— TASKS AND EXERCISES —
a. In the document-scanning post, what program opens the finished scan for inspection?
b. Continue the document-scanning post from its last line.

— PROVIDED TEXT —
———
Nobody likes bureaucracy. Letters, invoices, mortgage, car, rent, etc. I’m also somebody who doesn’t like paper. Storing it and searching in piles of it. Please no! Also I don’t like this “story” section of any blog post, so I’ll get to it.
I’ve written a handy bash script to scan documents, correct them and process with OCR.
So this to work properly you need to install iscanimage
, imagemagick
and tesseract
. Also using the amazing zathura
to open it for inspection.
pages=${2:-1}
crop_geometry=2400x3480+0+0
skew=0
deborder_cmd=(-fuzz 10% -fill white -draw "color 2540,3500 floodfill" )
for (( i=1; i<=$pages; i++ ))
do
echo $i
scanimage --format tiff --resolution 300 > "/tmp/scan$i.tiff"
———
— DATA FOR REVIEW —
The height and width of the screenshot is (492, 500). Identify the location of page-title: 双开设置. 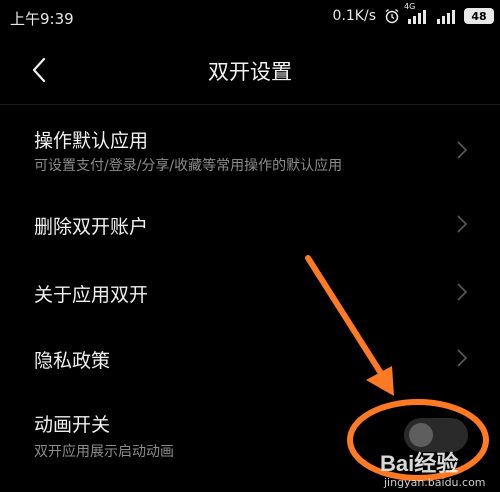
(250, 72).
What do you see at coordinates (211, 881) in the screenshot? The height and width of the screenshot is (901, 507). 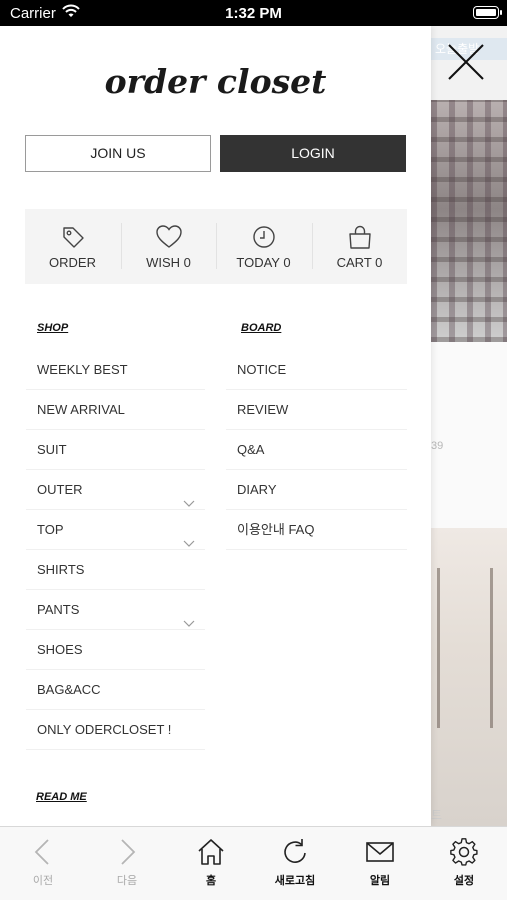 I see `toolbar-label: 홈` at bounding box center [211, 881].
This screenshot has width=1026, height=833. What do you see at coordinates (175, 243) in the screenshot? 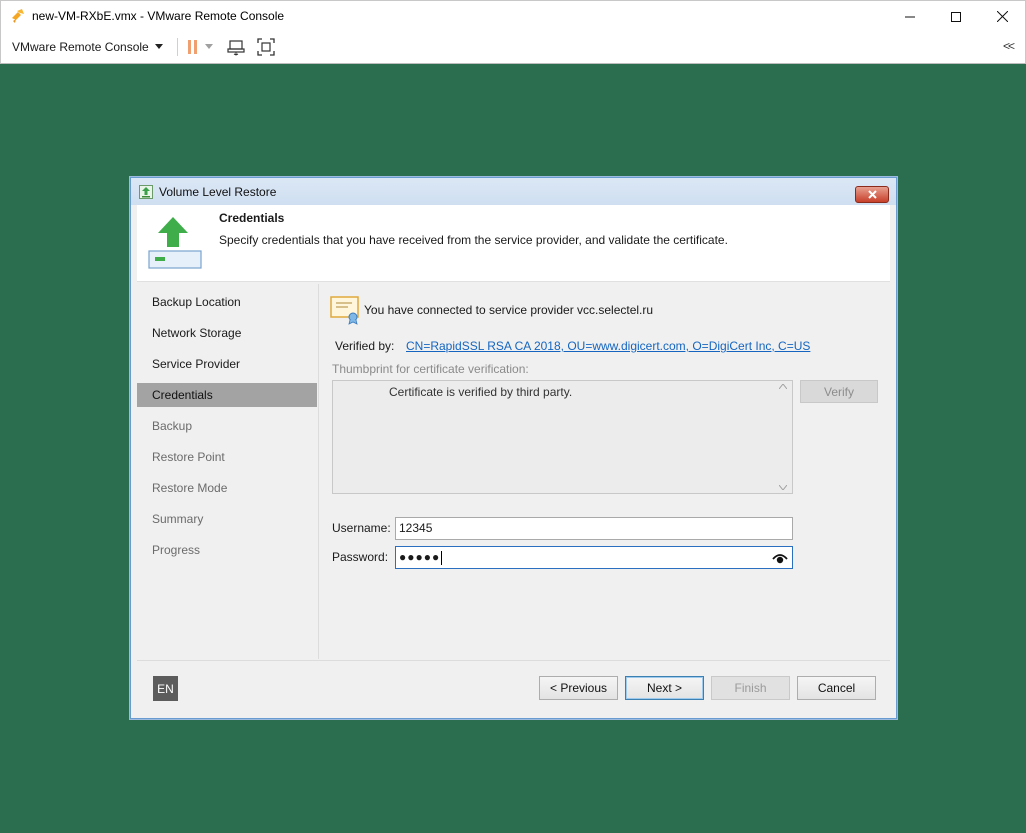
I see `restore-upload-icon` at bounding box center [175, 243].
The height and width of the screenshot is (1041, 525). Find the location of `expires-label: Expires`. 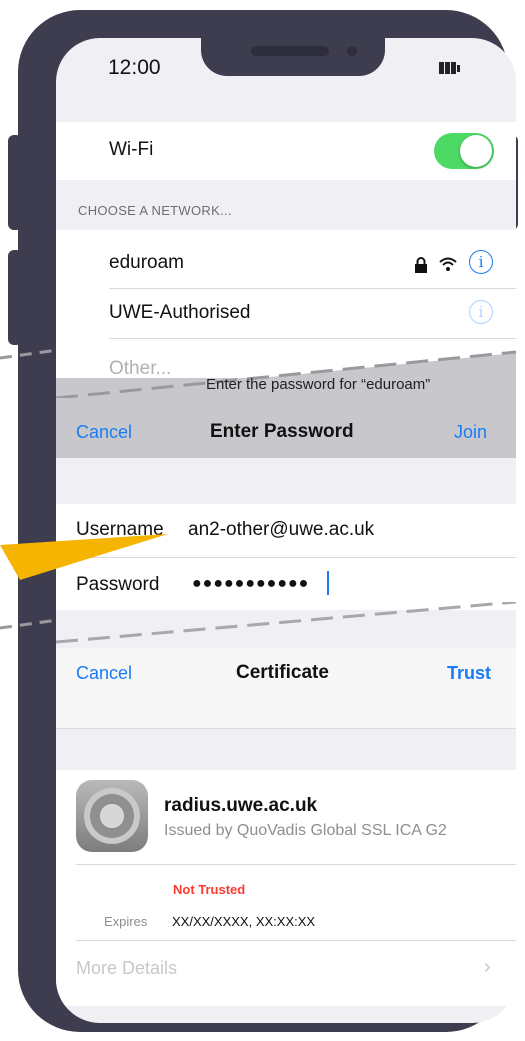

expires-label: Expires is located at coordinates (126, 922).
———
— ACTIVITY ANSWERS —
a. zathura

b.
skew=`convert -quiet /tmp/scan$i.tiff \
-crop $crop_geometry \
+repage \
-level 10%,80%,1 \
-monochrome \
"pnm:-" | pamtilt`
skew=`perl -e "if (abs($skew)>0.1 && abs($skew)<3.0) { print (- $skew) } else { print 0 }"`
convert /tmp/scan$i.tiff \
-background white \
-rotate $skew \
+matte "${deborder_cmd[@]}" \
-level 10%,80%,1 \
-crop $crop_geometry \
+repage \
+matte \
-format tiff \
/tmp/scan_converted$i.tiff
done
tiffcp /tmp/scan_converted*.tiff /tmp/scan_merged.tiff
tesseract /tmp/scan_merged.tiff - pdf > $1.pdf
rm /tmp/scan*
zathura $1.pdf
Save this somewhere in $PATH
(don’t forget to chmod +x
). And then calling it is easy. Just add a filename and how many pages it will be:
$ scan mortgage_`$date -I` 4
This will scan four pages and save it as mortgage_<CURRENT_DATE>.pdf
.
OK, you might ask, this solves the “piles of paper problem”, but how do I search in this mess? Easy just use my (quickly put together, poorly documented) smart little cli tool: pdfq.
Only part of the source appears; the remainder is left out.